In my historical novel, "The Throne of Tara," the story opens with a man's resolution, "I have a son," Fedlimidh fumed, "and by the gods, he shall be high king of Erin one day!" In the next few lines, we learn in dialog that he has just been victimized by cattle raiders and this re-kindles his ambition for his newborn boy. He will name him 'Crimthann', wolf, at his baptism, to emphasize his warrior heritage and destiny. The mother has other plans.
As with all tactical choices in writing, there are advantages and drawbacks.
The potential drawback of choice #1 is running too long, dwelling on descriptions or causing the reader to wonder when the writer will get down to business. The biggest mistake beginners make is inserting backstory or a flashback early on, as a way to explain what is happening or to provide motive. This puts the brakes on a story and is a major reason why so many stories end up in the rejection pile. The same thing goes for 'prologs.' These are almost always a sign of an amateur and are nearly always badly handled. Use a 'prolog' only if the event in it is ten years or more before the main action of chapter one scene one. It's better to sprinkle in backstory 'bits' in the narrative rather than using a clunky 'prolog.'
The potential issue with choice #2 is that it can emphasize the problem over the character who has the problem. A reader will only be interested in the problem if he is interested in the character who has it. So make us care about the character first.

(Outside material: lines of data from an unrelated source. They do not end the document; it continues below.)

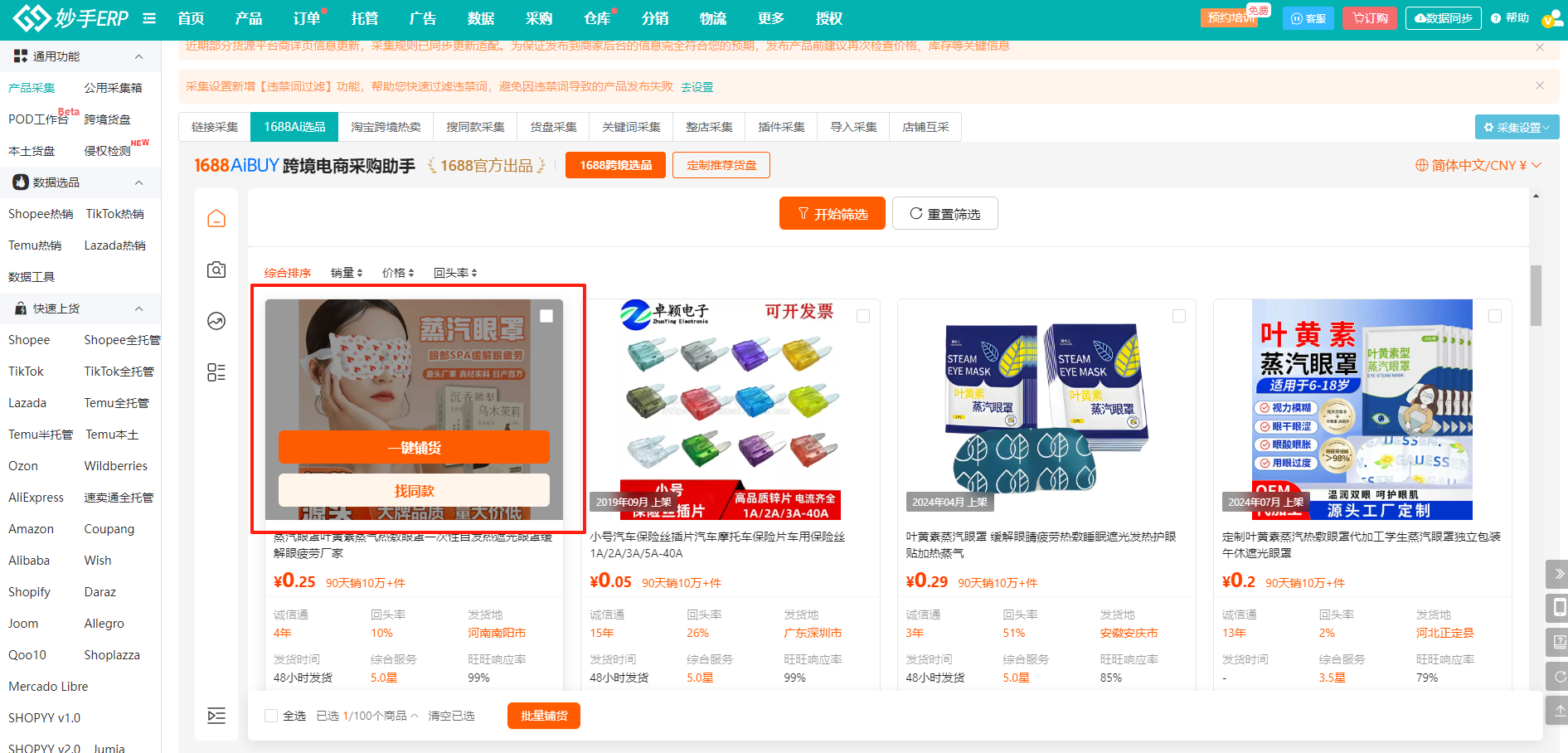This screenshot has width=1568, height=753.
Task: Open the category grid icon below the chart icon
Action: 216,373
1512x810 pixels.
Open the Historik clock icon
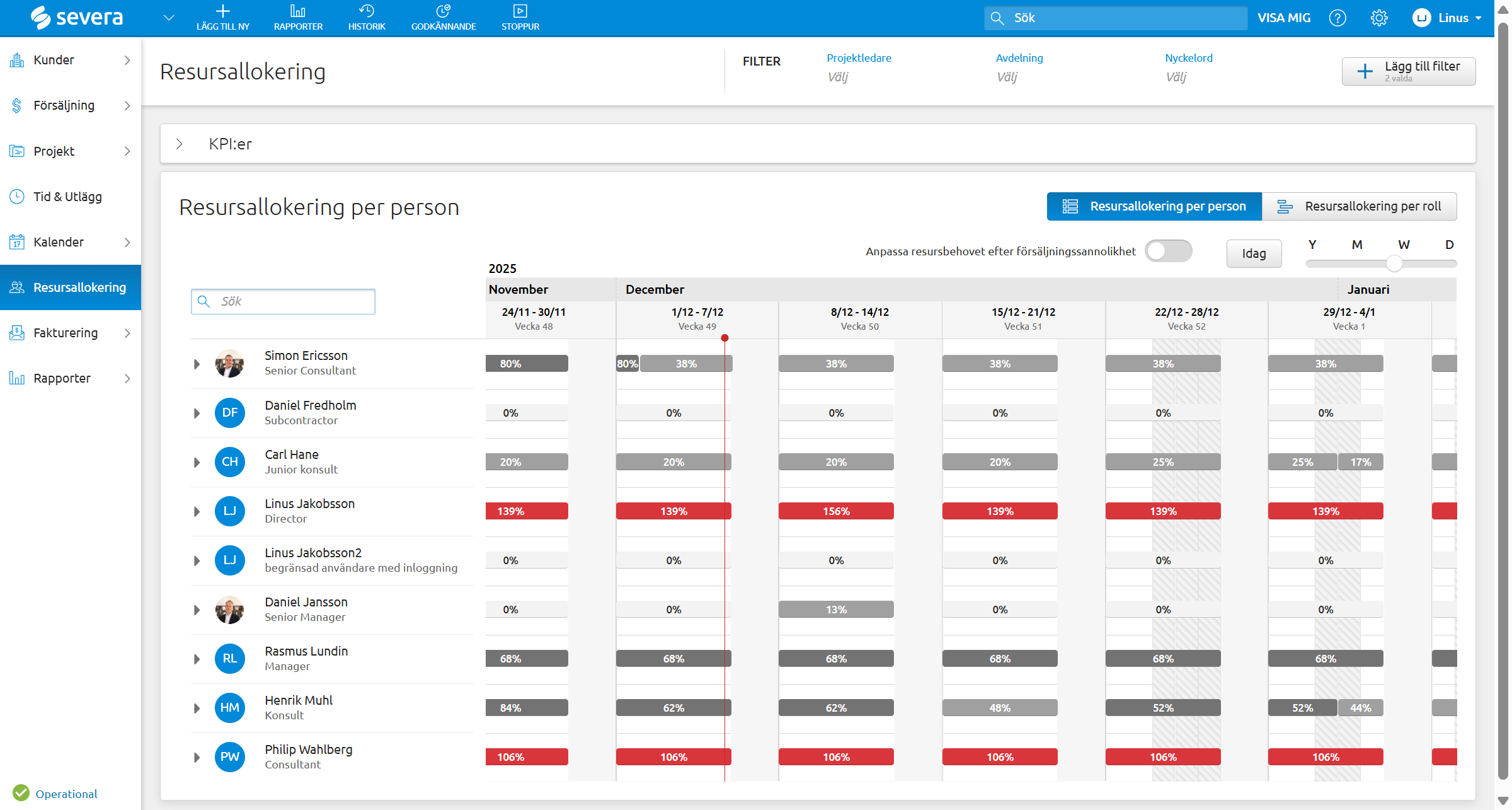coord(367,11)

The possible problem of choice #3 is that a reader will feel disoriented, not knowing what has caused the character's reaction. This must be shown - not told - quickly, perhaps in dialog or some action, and not by an author's summary or explanation.
Beginnings are terribly important - the beginning of every scene, every chapter. They are what make a reader want to continue tuning pages to the end. As Aristotle said, "Well begun is half done."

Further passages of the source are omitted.